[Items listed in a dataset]
------------
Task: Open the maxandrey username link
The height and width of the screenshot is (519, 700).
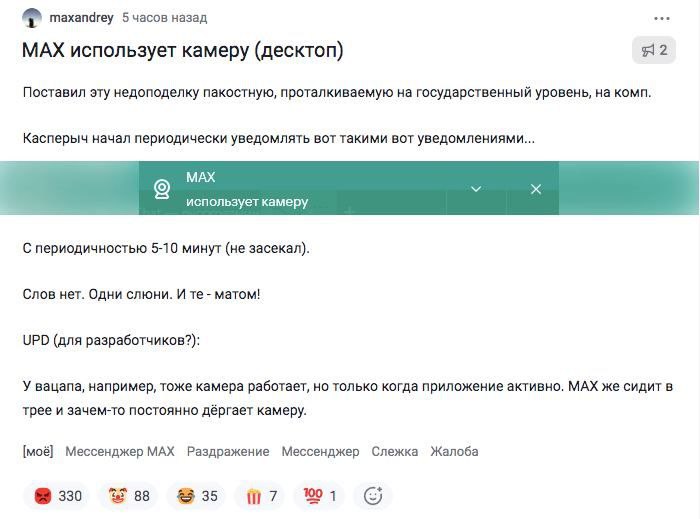Action: [81, 18]
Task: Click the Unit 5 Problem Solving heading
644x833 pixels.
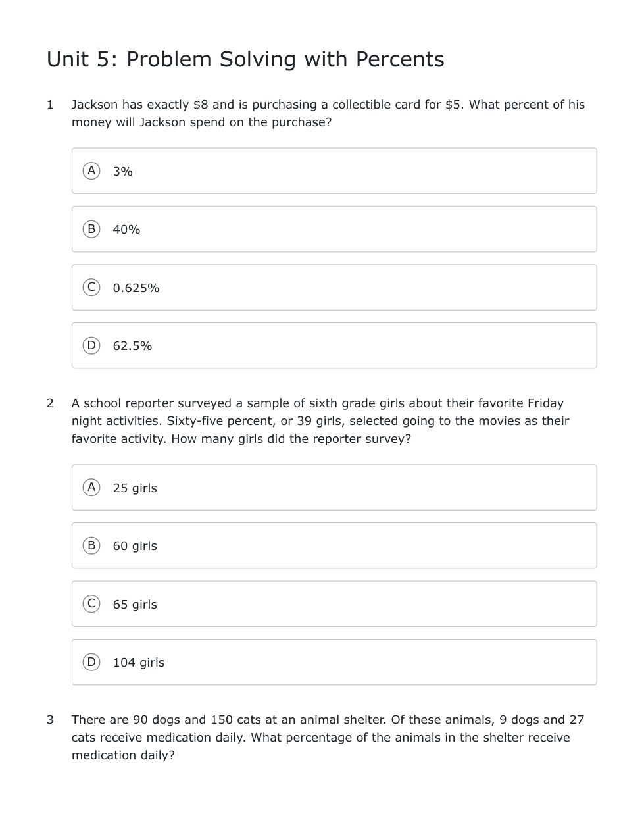Action: pyautogui.click(x=245, y=59)
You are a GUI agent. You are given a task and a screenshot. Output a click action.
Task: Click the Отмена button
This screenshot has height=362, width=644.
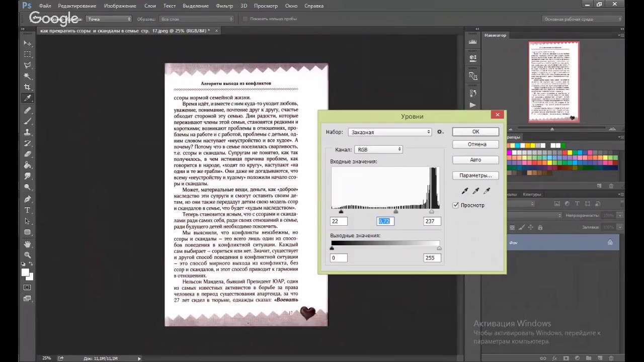click(x=476, y=144)
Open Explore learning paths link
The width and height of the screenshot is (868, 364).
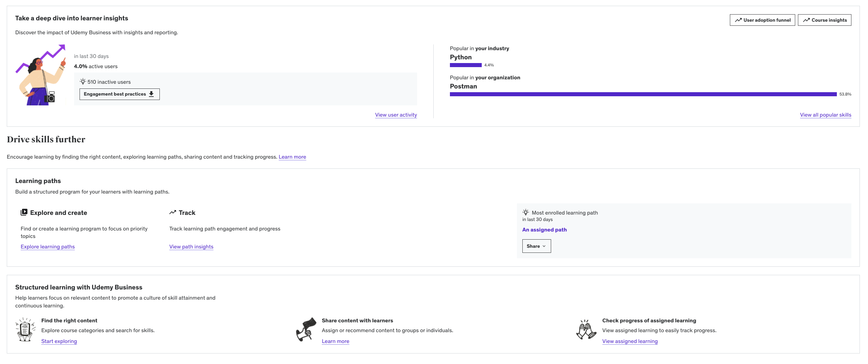pyautogui.click(x=48, y=247)
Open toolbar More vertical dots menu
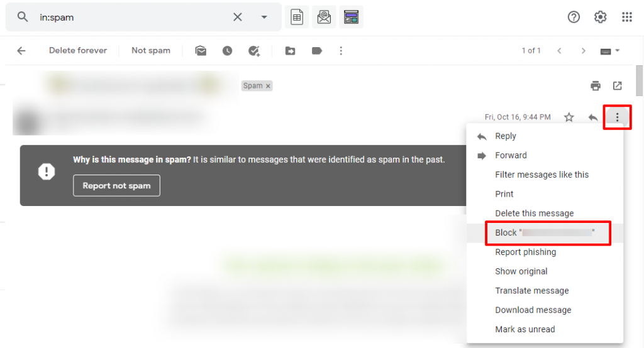 click(341, 50)
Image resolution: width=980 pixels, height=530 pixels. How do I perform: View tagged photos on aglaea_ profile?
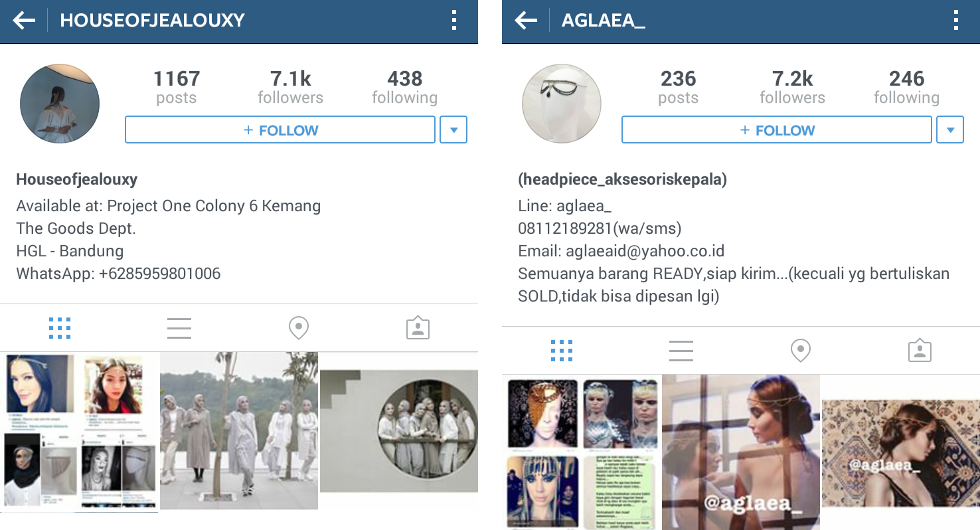tap(920, 351)
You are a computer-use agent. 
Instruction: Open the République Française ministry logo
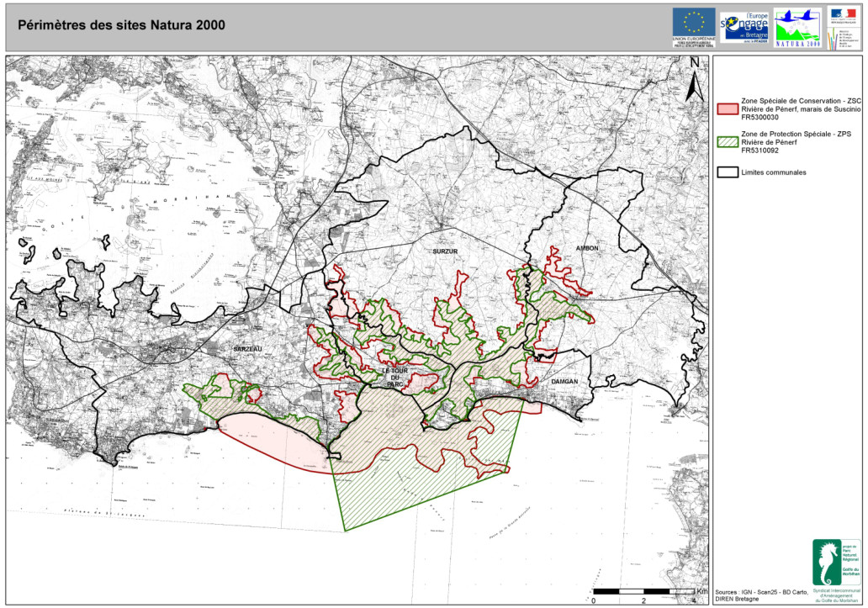(x=842, y=27)
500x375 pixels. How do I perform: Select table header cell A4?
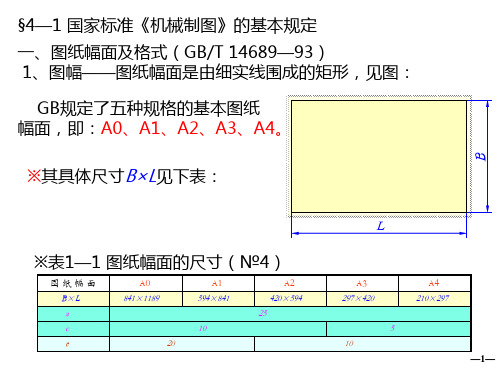pos(434,283)
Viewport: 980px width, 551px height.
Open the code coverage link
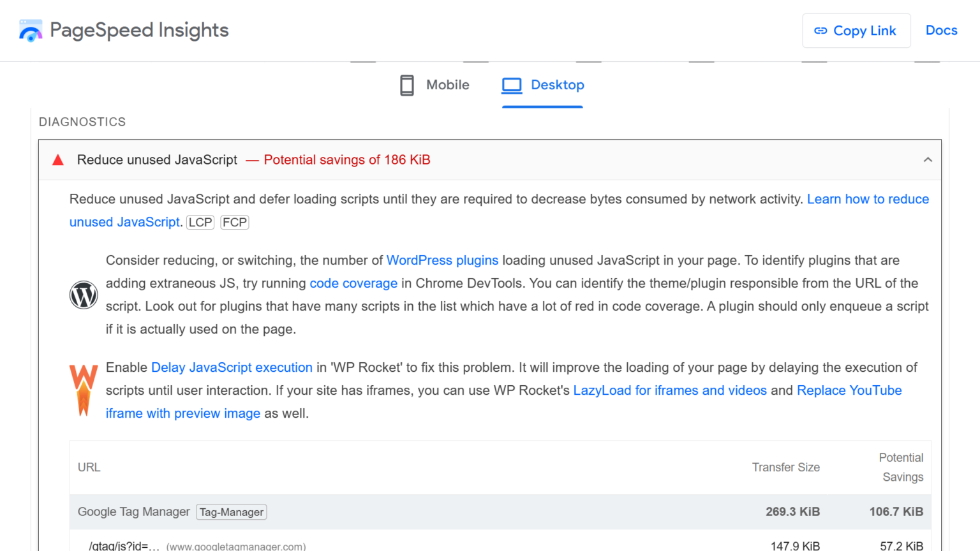tap(354, 283)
------------
Pictures should be omitted. Please return exactly the lines from the line that holds "Open toolbar More vertical dots menu" through the end of the records.

Open toolbar More vertical dots menu
 click(341, 50)
Image resolution: width=980 pixels, height=530 pixels. How do I perform: View tagged photos on aglaea_ profile?
tap(920, 351)
You are a computer-use agent. 
Instruction: Open the République Française ministry logo
(x=842, y=27)
500x375 pixels. How do I perform: Select table header cell A4?
pos(434,283)
Viewport: 980px width, 551px height.
Open the code coverage link
tap(354, 283)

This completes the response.